Présentée par la ministre des Ressources naturelles et des Forêts, Maïté Blanchette Vézina, en avril dernier, la pièce législative vise à réformer la façon dont sont gérées les forêts au Québec.
L’APNQL, qui représente les 43 communautés autochtones des deux provinces dont elle porte le nom, avait alors dénoncé un « acte de dépossession de nos terres ».
C’est que le projet de loi introduit la notion de triade, qui promet 30 % de la forêt québécoise à l’industrie afin de rendre cette part plus productive tout en épargnant le reste du territoire.
Les Premières Nations exigeaient toutefois le « retrait complet » du projet de loi de ce concept de zonage prioritaire, qu’elles jugent « incompatible » avec leurs droits.
Refus de dialogue
L’APNQL réclamait du même coup le respect des droits ancestraux et ceux issus de traités, tout comme la mise en place d’une « véritable cogestion des forêts, de gouvernements à gouvernement ».

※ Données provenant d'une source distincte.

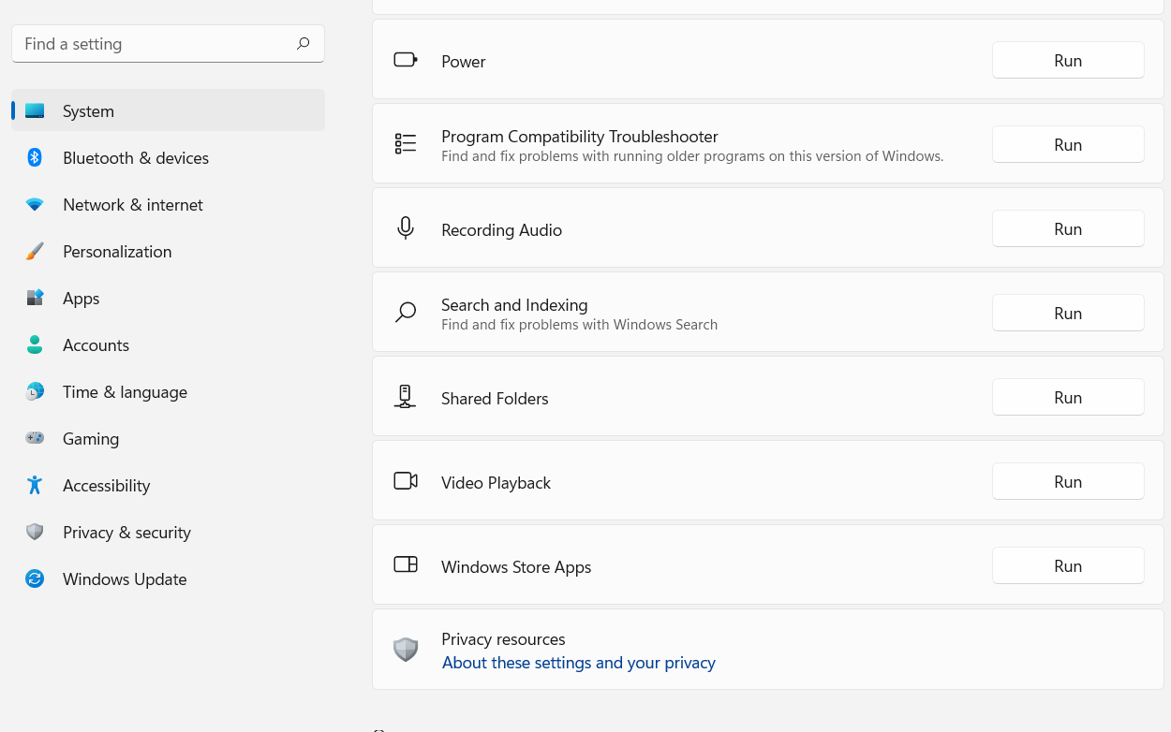Select the Accessibility sidebar icon
The height and width of the screenshot is (732, 1171).
[x=35, y=485]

Ces conditions représentaient « les conditions minimales de conformité au droit, et les fondations indispensables d’un processus crédible », selon elle.
Or, Québec lui aurait opposé une fin de non-recevoir, notamment sur le concept de triade. « Ce refus de dialogue sur un enjeu aussi central révèle de manière flagrante une absence de volonté politique réelle d’ouvrir la voie à la collaboration », dénonce l’APNQL.
Ce refus n’est toutefois pas nouveau en soi. En juin, le ministre responsable des Relations avec les Premières Nations et les Inuit, Ian Lafrenière, avait promis des « amendements importants » au projet de loi.
Mais il avait rapidement été recadré par le premier ministre, François Legault, qui disait alors qu’il « n’y a pas de grands changements qui, pour l’instant, sont prévus, mais des ajustements ».
Le cabinet de la ministre Maïté Blanchette Vézina a affirmé lundi vouloir « poursuivre le travail de bonne foi » et invitant l’APNQL à revenir à la table des discussions.
« L’APNQL a déposé plusieurs demandes et nous avons également soumis plusieurs propositions concrètes à l’APNQL et à l’ensemble des communautés afin de bonifier le PL97, poursuit-on. Nous souhaitons continuer les discussions afin de travailler ensemble au développement durable de la forêt et pour assurer des retombées économiques pour toutes les communautés. »
D’autres blocus ?
Reste que le retrait de l’APNQL des discussions fait monter la tension d’un cran.
Ça n’a pas été une décision prise à la légère. Nous avons été à la table avec une réelle volonté de coconstruire, mais on ne peut pas rester assis à une table qui ne mène nulle part.
Sipi Flamand, chef du Conseil des Atikamekw de Manawan
L’APNQL attendra de voir si le gouvernement Legault réagira en apportant des modifications à son projet de loi, mais on s’attend déjà à devoir mener une campagne pour convaincre les Québécois de s’unir contre cette réforme.
« Il y a un dialogue qu’il faut faire, mais il faut le faire avec les Québécois, pour qu’il y ait des changements sociaux », mentionne le chef Sipi Flamand.
Déjà, des blocus forestiers ont lieu sur le territoire, y compris au Lac-Saint-Jean, mais le chef atikamekw n’encourage pas pour autant ce genre de manifestations, du moins, pas pour l’instant. « On n’est pas rendu là », dit-il.